Given that I have the flexibility of a steel girder, the whole straining, stretching stooshie had about as much fluidity as the movement of freight at the Kent ports. Apparently, the ancient practice of yoga is about the body and the mind working in perfect harmony even if, in my case, it was my body asking my mind ‘what the hell are you thinking?’ as I contorted, curled and cursed. All of which brings us squirming into this week’s meander as the European Tour gets itself moving again in 2021.

Rather like this scribe adopting the Warrior Two position and posing in statuesque, athletic majesty – well, until my leggings ripped – the European Ryder Cup qualifying standings have been frozen in time since last July due to the fractured nature of a coronavirus-impacted campaign. 

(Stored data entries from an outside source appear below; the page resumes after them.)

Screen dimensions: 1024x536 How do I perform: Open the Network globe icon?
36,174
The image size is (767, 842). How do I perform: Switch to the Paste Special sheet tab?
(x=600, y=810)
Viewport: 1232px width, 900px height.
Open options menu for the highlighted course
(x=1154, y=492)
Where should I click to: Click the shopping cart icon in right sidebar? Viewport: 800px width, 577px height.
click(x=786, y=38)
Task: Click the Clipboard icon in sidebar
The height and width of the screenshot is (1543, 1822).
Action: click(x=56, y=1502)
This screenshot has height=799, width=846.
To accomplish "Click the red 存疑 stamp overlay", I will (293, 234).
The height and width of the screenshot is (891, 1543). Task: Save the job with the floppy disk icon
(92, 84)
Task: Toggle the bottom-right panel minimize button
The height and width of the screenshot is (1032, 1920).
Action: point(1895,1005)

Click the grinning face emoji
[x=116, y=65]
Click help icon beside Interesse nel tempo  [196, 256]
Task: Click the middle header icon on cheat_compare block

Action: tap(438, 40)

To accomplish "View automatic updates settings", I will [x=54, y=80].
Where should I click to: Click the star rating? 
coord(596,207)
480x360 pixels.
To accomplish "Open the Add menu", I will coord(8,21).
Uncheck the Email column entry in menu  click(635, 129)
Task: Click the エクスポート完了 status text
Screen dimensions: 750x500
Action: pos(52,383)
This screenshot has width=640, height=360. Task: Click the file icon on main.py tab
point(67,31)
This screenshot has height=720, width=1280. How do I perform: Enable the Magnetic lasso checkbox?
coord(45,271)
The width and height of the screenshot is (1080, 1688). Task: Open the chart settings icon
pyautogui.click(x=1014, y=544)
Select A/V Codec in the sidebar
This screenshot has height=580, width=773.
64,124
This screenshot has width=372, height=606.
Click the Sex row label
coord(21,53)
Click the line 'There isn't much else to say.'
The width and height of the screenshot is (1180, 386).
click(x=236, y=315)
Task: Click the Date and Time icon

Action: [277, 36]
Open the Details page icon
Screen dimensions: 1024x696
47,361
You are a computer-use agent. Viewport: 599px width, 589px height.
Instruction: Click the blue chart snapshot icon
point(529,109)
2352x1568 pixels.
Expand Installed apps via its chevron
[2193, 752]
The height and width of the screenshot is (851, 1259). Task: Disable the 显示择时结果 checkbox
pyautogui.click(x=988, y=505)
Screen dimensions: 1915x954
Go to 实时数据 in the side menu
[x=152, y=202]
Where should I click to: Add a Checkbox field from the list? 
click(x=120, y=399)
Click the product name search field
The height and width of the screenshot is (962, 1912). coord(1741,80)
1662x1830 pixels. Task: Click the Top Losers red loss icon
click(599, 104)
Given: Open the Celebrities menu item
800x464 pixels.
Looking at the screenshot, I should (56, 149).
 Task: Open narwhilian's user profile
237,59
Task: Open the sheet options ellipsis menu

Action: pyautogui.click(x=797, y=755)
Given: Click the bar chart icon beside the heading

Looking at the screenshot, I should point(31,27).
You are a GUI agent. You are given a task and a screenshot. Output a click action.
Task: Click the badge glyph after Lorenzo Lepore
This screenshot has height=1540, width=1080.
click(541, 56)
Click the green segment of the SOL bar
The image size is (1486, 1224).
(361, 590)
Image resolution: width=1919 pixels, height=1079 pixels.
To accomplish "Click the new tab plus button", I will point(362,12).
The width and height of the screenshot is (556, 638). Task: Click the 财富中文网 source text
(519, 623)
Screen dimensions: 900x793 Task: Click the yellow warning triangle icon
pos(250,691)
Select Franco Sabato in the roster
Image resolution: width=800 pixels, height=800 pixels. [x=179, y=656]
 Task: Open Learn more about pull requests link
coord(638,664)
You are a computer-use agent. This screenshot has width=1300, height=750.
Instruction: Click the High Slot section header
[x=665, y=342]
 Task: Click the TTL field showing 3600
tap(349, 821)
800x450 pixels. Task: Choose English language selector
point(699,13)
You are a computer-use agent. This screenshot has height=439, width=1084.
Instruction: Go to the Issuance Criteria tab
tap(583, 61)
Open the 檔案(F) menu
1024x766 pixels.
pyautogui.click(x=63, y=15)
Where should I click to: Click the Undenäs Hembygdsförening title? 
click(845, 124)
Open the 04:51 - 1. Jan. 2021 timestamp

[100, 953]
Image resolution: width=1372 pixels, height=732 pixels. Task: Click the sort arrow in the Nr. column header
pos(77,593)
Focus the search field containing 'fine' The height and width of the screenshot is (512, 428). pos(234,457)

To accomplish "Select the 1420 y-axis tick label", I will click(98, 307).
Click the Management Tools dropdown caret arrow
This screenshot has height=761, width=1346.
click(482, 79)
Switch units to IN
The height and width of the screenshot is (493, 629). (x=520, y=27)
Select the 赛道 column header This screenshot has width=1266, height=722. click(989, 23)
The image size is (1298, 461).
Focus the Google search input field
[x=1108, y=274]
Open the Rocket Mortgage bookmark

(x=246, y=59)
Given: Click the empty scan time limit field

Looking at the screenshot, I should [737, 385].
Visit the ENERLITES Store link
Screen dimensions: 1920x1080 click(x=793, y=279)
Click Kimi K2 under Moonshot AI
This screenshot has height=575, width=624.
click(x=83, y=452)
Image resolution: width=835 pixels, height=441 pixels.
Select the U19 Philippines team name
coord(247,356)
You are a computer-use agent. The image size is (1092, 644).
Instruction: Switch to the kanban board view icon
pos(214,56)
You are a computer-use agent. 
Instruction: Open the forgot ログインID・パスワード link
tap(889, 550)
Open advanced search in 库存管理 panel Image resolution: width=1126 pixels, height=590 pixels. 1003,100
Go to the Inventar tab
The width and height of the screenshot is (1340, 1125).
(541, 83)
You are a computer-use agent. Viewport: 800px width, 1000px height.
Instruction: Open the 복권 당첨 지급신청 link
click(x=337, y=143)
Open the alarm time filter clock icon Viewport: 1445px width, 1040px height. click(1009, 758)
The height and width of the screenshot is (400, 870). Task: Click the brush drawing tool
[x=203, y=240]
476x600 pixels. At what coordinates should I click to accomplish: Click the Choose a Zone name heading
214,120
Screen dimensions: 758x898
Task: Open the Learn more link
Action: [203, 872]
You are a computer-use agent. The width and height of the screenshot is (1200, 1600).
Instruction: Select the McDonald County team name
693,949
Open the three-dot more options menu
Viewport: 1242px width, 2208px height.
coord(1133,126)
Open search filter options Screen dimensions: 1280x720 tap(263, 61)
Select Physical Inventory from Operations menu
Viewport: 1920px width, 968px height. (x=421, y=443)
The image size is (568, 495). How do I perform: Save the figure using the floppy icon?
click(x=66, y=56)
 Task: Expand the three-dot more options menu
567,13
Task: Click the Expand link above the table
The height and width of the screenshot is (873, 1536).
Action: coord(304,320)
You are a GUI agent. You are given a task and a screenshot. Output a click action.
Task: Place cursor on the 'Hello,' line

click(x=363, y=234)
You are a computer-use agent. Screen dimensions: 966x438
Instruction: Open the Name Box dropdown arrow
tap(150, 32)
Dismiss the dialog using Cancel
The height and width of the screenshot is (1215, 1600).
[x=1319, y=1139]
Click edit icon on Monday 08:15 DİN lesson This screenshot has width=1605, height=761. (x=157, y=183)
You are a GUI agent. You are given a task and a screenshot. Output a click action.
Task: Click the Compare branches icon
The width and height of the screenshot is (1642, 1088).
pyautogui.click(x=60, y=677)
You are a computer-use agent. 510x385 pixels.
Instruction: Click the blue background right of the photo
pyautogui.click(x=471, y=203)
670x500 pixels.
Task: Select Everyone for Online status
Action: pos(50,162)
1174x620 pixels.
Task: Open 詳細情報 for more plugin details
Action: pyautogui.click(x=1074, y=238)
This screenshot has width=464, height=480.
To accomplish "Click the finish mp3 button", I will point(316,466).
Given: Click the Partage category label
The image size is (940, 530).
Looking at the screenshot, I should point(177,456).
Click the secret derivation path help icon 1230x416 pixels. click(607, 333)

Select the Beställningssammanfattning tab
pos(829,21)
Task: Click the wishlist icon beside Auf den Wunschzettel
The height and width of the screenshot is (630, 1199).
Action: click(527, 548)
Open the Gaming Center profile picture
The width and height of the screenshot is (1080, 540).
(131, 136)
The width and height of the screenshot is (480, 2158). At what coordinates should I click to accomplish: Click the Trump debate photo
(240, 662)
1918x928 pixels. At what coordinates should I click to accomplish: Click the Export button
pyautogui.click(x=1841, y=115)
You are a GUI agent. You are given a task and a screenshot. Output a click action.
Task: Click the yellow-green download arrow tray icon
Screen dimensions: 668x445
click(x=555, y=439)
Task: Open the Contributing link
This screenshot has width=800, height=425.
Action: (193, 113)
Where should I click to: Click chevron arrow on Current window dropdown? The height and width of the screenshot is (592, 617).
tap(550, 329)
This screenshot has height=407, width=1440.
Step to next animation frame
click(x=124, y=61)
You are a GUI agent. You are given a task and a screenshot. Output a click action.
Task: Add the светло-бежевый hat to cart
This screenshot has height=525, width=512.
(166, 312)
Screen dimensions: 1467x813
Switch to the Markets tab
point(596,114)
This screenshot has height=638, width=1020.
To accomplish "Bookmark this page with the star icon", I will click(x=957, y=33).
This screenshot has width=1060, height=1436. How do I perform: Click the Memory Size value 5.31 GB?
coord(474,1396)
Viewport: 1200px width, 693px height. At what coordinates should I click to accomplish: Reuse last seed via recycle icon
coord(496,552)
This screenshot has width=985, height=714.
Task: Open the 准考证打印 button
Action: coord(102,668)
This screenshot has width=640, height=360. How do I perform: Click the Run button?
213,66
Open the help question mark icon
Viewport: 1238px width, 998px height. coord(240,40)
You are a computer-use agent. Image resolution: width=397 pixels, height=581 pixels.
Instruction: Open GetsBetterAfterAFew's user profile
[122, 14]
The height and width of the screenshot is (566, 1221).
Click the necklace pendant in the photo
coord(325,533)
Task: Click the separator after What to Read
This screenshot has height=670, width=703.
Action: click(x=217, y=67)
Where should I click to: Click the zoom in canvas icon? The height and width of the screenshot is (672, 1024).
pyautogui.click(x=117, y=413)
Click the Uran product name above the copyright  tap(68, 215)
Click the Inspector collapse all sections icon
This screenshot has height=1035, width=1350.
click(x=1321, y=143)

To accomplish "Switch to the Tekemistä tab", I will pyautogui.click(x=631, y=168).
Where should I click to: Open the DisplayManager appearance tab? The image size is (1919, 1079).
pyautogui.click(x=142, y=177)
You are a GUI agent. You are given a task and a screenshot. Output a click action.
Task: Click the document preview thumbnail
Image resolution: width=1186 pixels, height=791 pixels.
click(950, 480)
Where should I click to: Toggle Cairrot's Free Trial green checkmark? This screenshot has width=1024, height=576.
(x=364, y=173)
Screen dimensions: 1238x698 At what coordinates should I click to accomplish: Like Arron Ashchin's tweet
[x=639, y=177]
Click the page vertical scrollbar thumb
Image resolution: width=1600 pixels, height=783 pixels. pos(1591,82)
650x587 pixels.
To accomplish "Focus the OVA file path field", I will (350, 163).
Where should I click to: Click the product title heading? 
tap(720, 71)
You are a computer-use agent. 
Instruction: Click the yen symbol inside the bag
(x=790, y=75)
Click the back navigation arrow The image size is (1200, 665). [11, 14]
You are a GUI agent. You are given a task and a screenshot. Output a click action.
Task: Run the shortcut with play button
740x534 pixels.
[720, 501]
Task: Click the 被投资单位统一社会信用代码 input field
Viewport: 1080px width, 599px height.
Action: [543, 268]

The European process of accumulating points resumes this week in Abu Dhabi as the circuit embarks on its traditional Middle East swing. Qualifying began at the BMW PGA Championship back in September 2019 but, with the 2020 transatlantic tussle postponed for 12 months as the pandemic raged, the road to Whistling Straits has been longer than a queue at Dover.

When the qualifying race started at Wentworth some 17 months ago, Oban’s Robert MacIntyre was on his way to winning the tour’s rookie of the year award and had already impressed the European skipper, Padraig Harrington. “I’d be very happy if he plays his way into my team,” Harrington said at the time.

As he prepares to tee-off 2021, MacIntyre has continued to make great strides. He is now a tour winner and just one place outside the world’s top-50. Breaking into that lofty echelon, and benefitting from all the lucrative opportunity it offers, would significantly bolster his qualifying hopes.

Back in 2019, Harrington stated that he’d scribbled down a list of 20 or so up-and-coming tour players he was keen to keep an eye on. MacIntyre was very much part of that list. Never one to look too far ahead and always canny and measured in his career analysis, MacIntyre will not let the Ryder Cup qualification process become a distraction. 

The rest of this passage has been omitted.